SANITA’. RSA, Tar sospende richiesta pagamento del comune di Livorno

Con l’ordinanza n. 879 del 2011 il Tar della Toscana ha accolto la richiesta di sospensione delle richieste di pagamento del Comune di Livorno nei confronti di una paziente non autosufficiente -e dei suoi figli- ricoverata in una Residenza sanitaria assistenziale. Il Comune di Livorno ha applicato la norma regionale Toscana (l.r. Toscana 66/2008, art. 14 e relativo atto di indirizzo, del giunta regionale Toscana n. 385 del 2009) che consente ai Comuni di calcolare gli importi dovuti a titolo di contribuzione per l’utente, tenendo conto non solo dei suoi redditi ISEE, ma anche di quelli dei figli e rispettivi nuclei familiari. Per questo, a fronte di un reddito di neppure 1000 euro, la signora M. doveva pagare circa 1500 euro il mese.

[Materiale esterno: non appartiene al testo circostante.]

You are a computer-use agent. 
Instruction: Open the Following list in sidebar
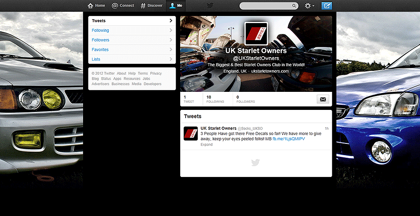coord(100,30)
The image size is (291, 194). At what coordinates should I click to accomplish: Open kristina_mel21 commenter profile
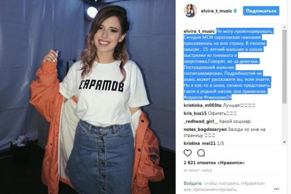pyautogui.click(x=200, y=143)
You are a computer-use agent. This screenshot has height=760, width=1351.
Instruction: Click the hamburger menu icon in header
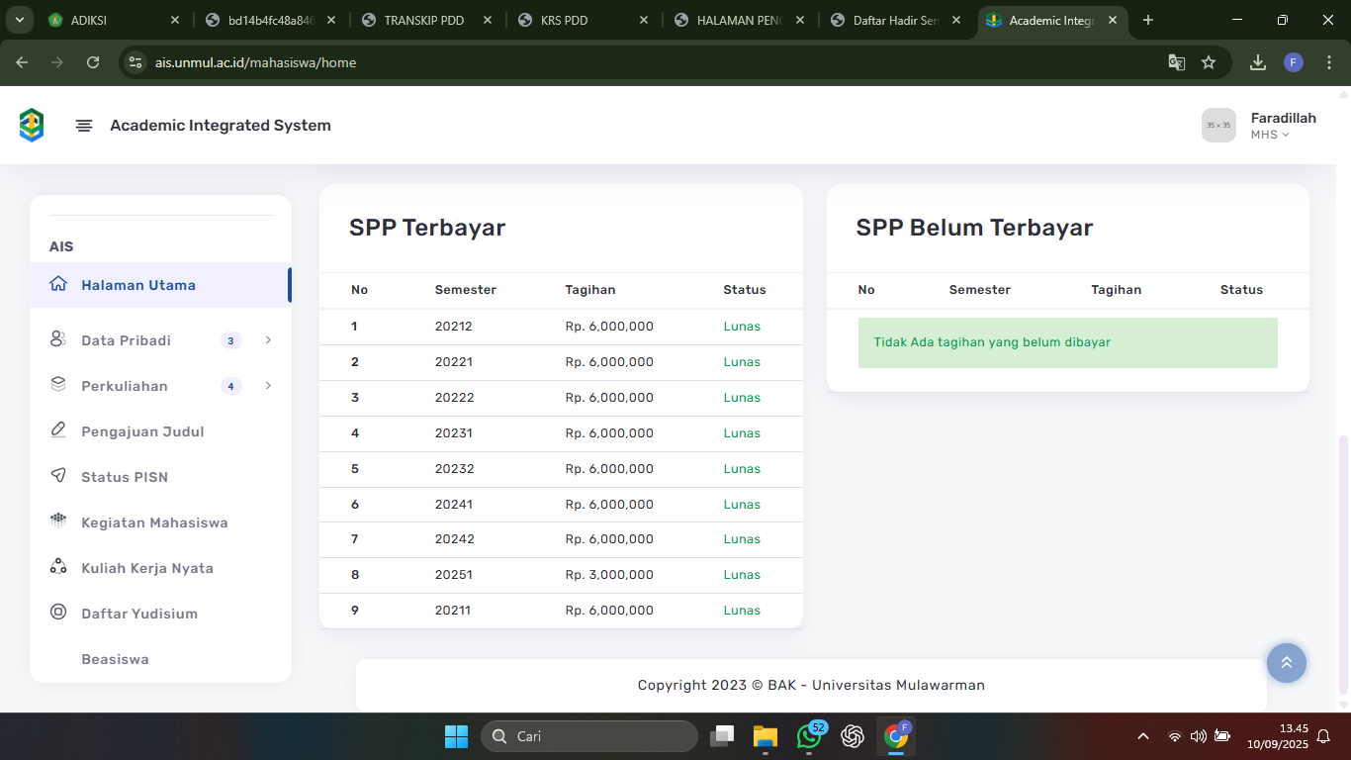point(84,126)
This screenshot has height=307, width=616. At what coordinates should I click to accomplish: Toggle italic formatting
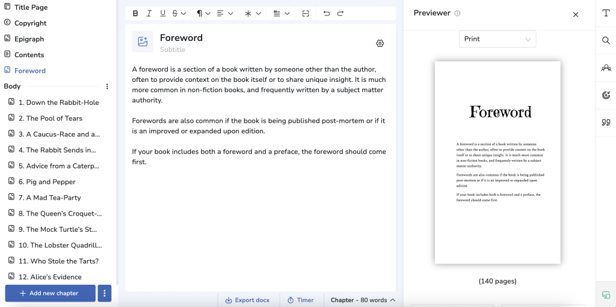(149, 13)
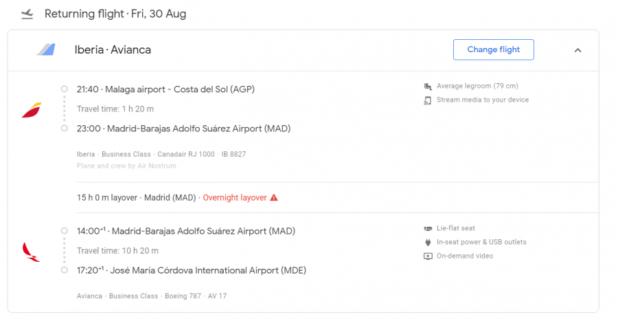Click the 17:20 José María Córdova arrival
Viewport: 618px width, 321px height.
coord(192,271)
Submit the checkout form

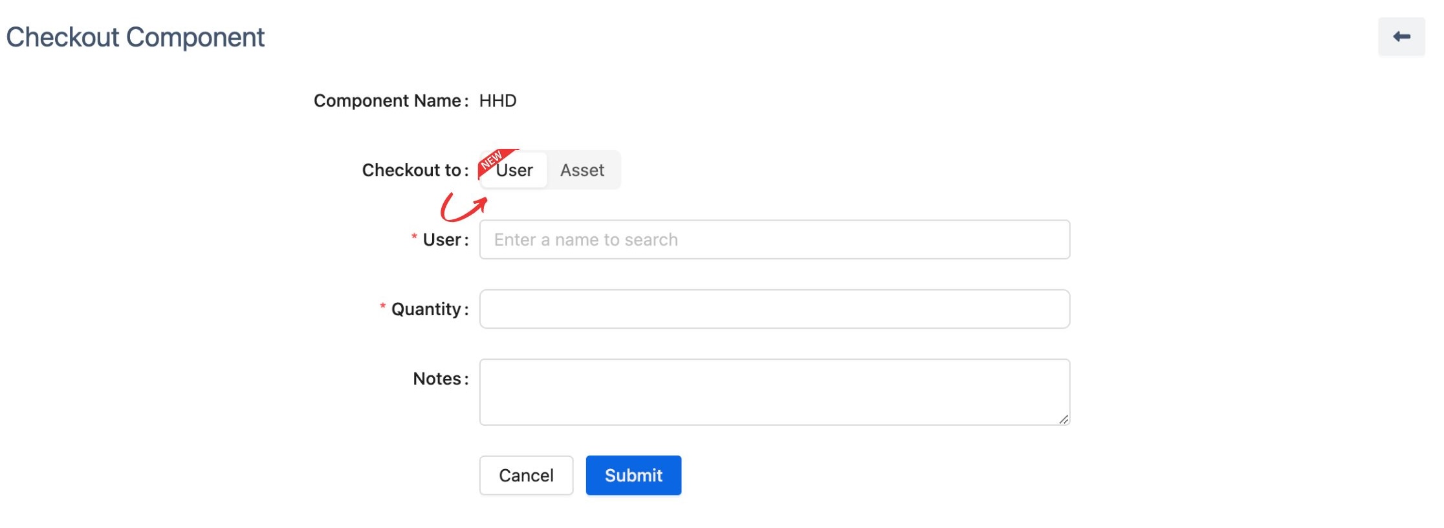point(633,476)

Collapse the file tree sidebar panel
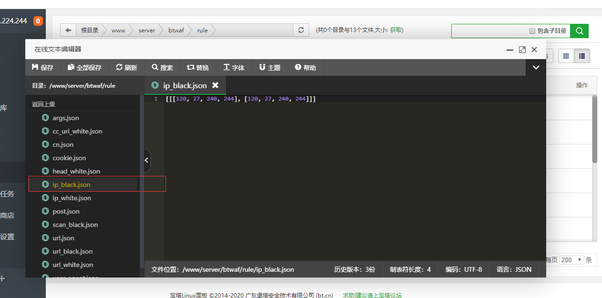pos(147,160)
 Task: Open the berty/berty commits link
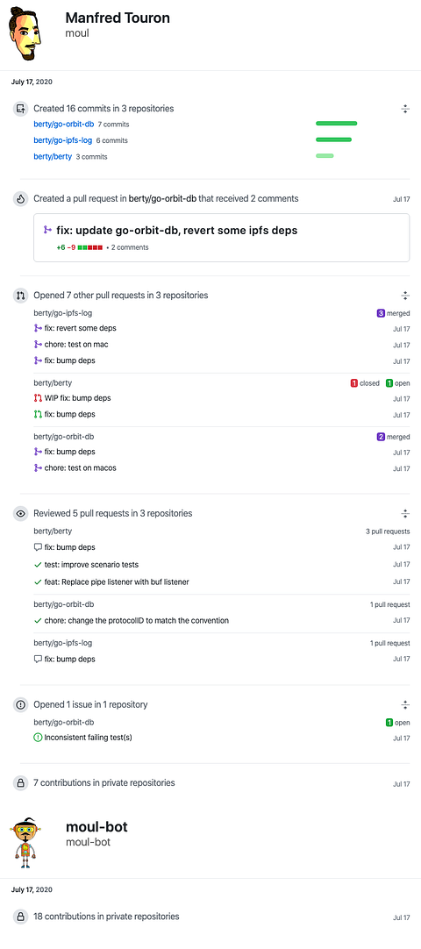coord(53,157)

Per questo, negli anni, non potendo, né lei né i figli, far fronte al peso economico del ricovero, si è trovata con circa 100.000 euro di debito nei confronti del Comune di Livorno.

La signora M, le sue figlie e il Comitato etico dei Care Givers di Livorno, hanno impugnato le decisioni del Comune, con gli avvocati dell’Aduc Claudia Moretti ed Emmanuela Bertucci, chiedendo ai giudici l’immediata sospensione del provvedimenti lesivi.
Ieri il Tar Toscana ieri, accogliendo la richiesta dei ricorrenti, ha sospeso i pagamenti in questione riconoscendo la gravità del pregiudizio economico alla base delle richieste medesime ed ha rinviato al merito per il dicembre del 2012.